Would you reproduce each line below exactly, leaving every picture out?

Stored items:
---*---
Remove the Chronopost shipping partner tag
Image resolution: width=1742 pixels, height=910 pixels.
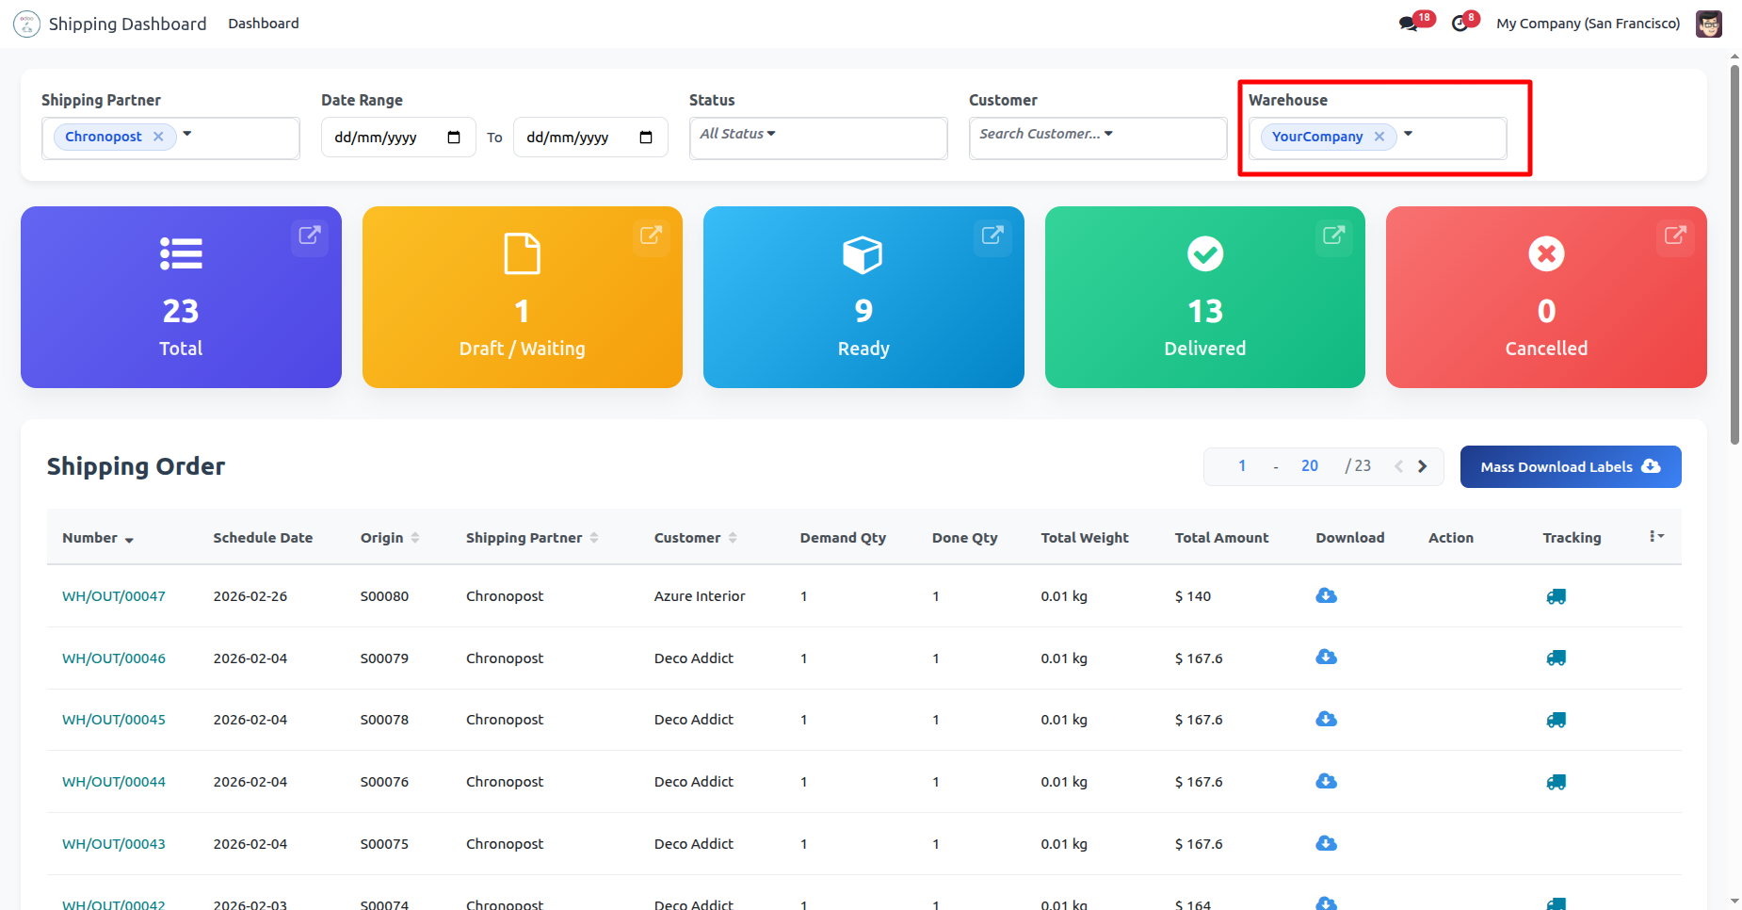point(158,137)
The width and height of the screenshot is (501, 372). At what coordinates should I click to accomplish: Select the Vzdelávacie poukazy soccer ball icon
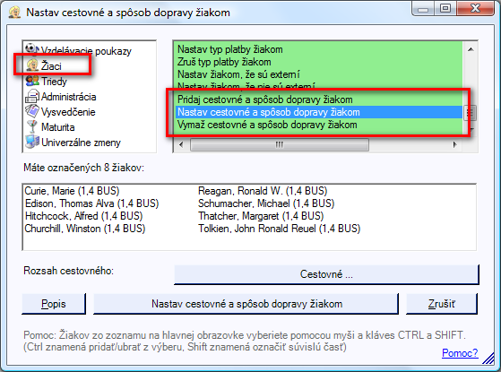[x=31, y=48]
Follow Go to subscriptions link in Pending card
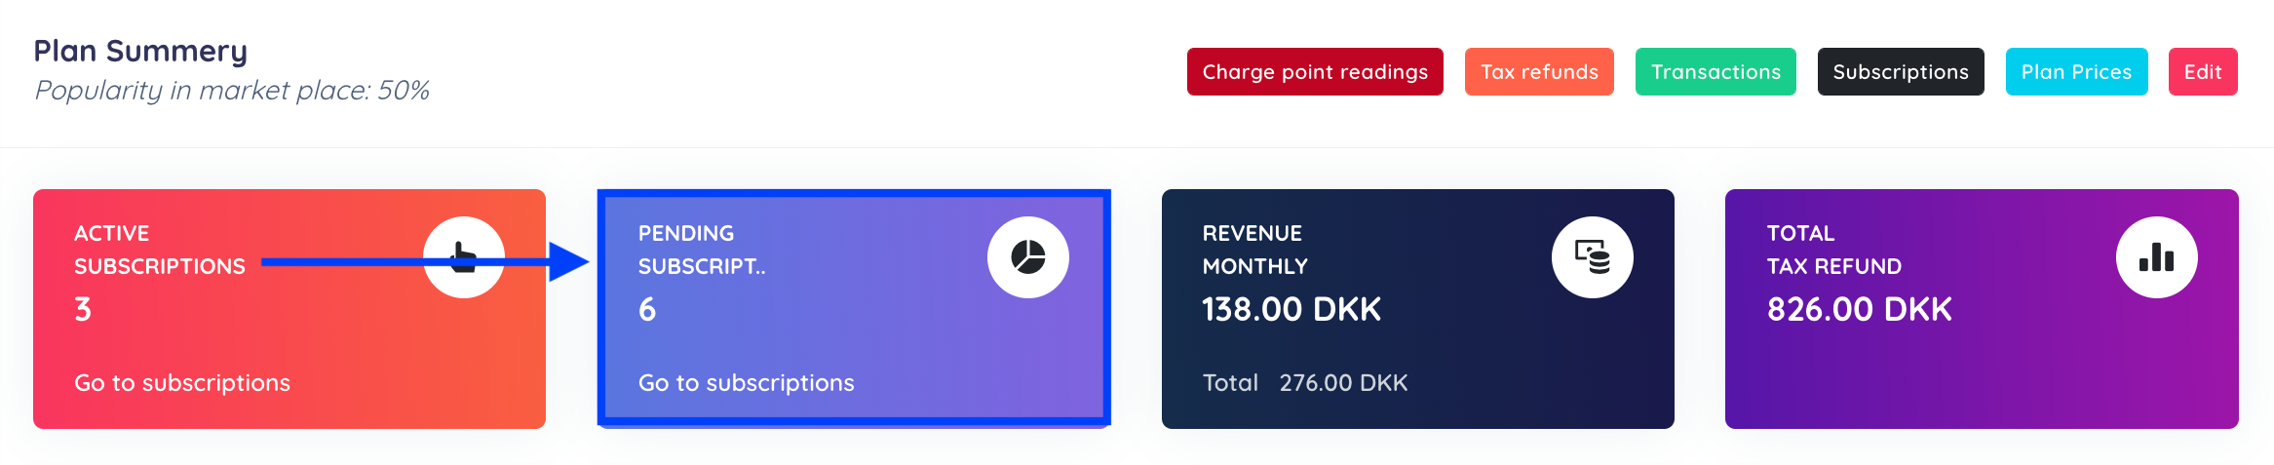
---*---
RESPONSE TO THIS TASK =>
Remove the Chronopost shipping partner tag
Image resolution: width=1742 pixels, height=910 pixels.
point(158,137)
The width and height of the screenshot is (501, 372). At what coordinates should I click to accomplish: Select the Vzdelávacie poukazy soccer ball icon
[x=31, y=48]
Follow Go to subscriptions link in Pending card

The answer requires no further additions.